Naomi Guttman reviews Too Much and Not the Mood by Durga Chew-Bose, Farrar, Straus and Giroux, NYC, 2017, 221 pages.

Chew-Bose_Durga

Durga Chew-Bose

Review by Naomi Guttman

In publishing a book of creative non-fiction essays focused on the self by a young author, a publisher takes a gamble that the writer’s voice will be so original and compelling as to capture an audience in the crowded field of the personal essay. In this case, the voice is that of Durga Chew-Bose, a first-generation Canadian, transplanted to New York City.
Born in Montreal to parents who had emigrated from India, Chew-Bose grew up in the home of comfortable professionals in an uncomfortable marriage. As the only dark-skinned girl in her school, Chew-Bose felt her otherness when “friends” made hurtful comments about her skin-color, for example, professing envy that she was always “tanned.” While her sense of being alien in a world of admired white girls was rooted in this experience, her outsider status may also have been accentuated by the fact that she was a nascent writer, a day-dreamer who loved reading and mulling over language.

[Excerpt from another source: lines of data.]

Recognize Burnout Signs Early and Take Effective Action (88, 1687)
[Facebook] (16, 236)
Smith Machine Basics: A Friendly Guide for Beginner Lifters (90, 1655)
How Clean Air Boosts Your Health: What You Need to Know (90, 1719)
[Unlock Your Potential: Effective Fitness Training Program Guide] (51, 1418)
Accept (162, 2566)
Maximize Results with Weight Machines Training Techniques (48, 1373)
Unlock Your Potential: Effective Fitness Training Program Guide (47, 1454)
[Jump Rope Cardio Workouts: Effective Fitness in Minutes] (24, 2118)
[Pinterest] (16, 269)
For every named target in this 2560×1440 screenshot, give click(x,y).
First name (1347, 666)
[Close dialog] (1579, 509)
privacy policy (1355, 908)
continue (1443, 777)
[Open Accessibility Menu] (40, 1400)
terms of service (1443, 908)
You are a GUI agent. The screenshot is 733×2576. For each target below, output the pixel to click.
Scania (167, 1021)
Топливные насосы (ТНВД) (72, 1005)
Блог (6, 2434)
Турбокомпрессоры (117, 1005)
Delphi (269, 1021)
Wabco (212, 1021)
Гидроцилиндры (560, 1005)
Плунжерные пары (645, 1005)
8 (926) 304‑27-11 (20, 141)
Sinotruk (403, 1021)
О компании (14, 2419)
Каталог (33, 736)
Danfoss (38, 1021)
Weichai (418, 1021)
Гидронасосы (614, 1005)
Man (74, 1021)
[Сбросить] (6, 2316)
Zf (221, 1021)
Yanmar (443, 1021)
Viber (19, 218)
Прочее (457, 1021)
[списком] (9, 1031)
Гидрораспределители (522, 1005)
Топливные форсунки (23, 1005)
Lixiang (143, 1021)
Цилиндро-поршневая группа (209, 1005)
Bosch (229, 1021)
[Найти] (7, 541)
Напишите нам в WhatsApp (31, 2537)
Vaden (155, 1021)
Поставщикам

The book opens with its longest piece, “Heart Museum,” a rambling portmanteau of an essay which acts as an introduction to the book’s “I.” As a string of associative meditations, the essay’s early paragraphs hearken to the anaphoric structure of “Song of Myself,” amplifying through repetition the wonder at the very basic fact that “our hearts don’t stop until they do.” The essay becomes an exhaustive tour of Chew-Bose’s own “heart museum,” which is to say, her history, family, relationships, and vulnerabilities. While its leitmotif is the unconsidered way in which we live only by grace of the heart, an organ that functions without our direct involvement, the heart is also a metaphor. The essay’s lyricism draws attention to narrative as an imposed fiction, a privilege of reflection, as opposed to living, which we experience moment-by-moment. That said, while I enjoyed the impulse behind this exploration of the minutiae of existence, it was a somewhat exhausting choice with which to begin the book.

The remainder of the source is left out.